Nibali, whose Astana team manager Alexandre Vinokourov has a tainted past, spoke of the challenges of his Sicilian upbringing and insisted he was happy with the improved anti-doping methods in the sport.
“Well it’s a great pleasure for me to talk to you about all the sacrifices I’ve made, where I’ve come from, where I am now,” he said. “I’m very proud of what I’ve accomplished. Without the biological passport and the targeted controls, I might not be here.”
When the peloton reaches Paris on Sunday ahead of Nibali’s coronation, Marcel Kittel (Giant-Shimano) will be chasing a second successive Tour-concluding win. The German ended Mark Cavendish’s streak of four successive wins in Paris in 2013. Cavendish, a 25-time stage winner, crashed out on stage one in Harrogate and required shoulder surgery, but his Omega Pharma-QuickStep team’s Tour ends on a high after Martin’s success.

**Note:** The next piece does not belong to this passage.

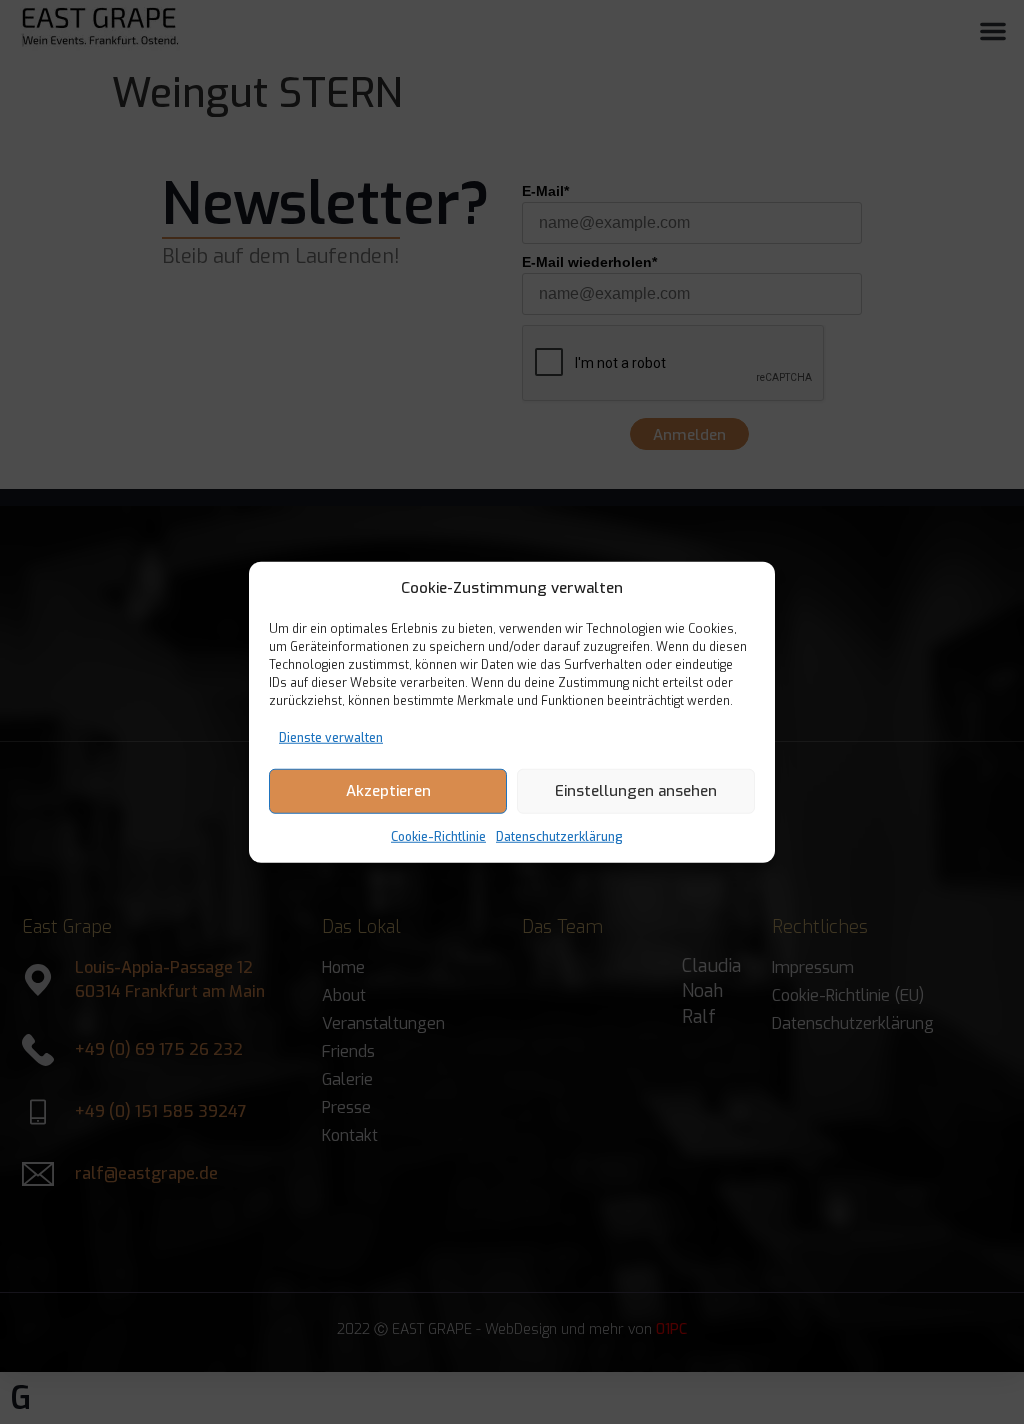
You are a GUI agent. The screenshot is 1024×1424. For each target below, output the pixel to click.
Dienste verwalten (331, 737)
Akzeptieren (388, 791)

Martin, who also won stage nine, lived up to his billing as favourite on the day, once again proving he is peerless against the clock.
“A lot of guys didn’t start today from the real contenders, like Wiggins, like (Fabian) Cancellara,” Martin said. “I still have the power after three weeks. I think today it would be hard for anybody to fight me.”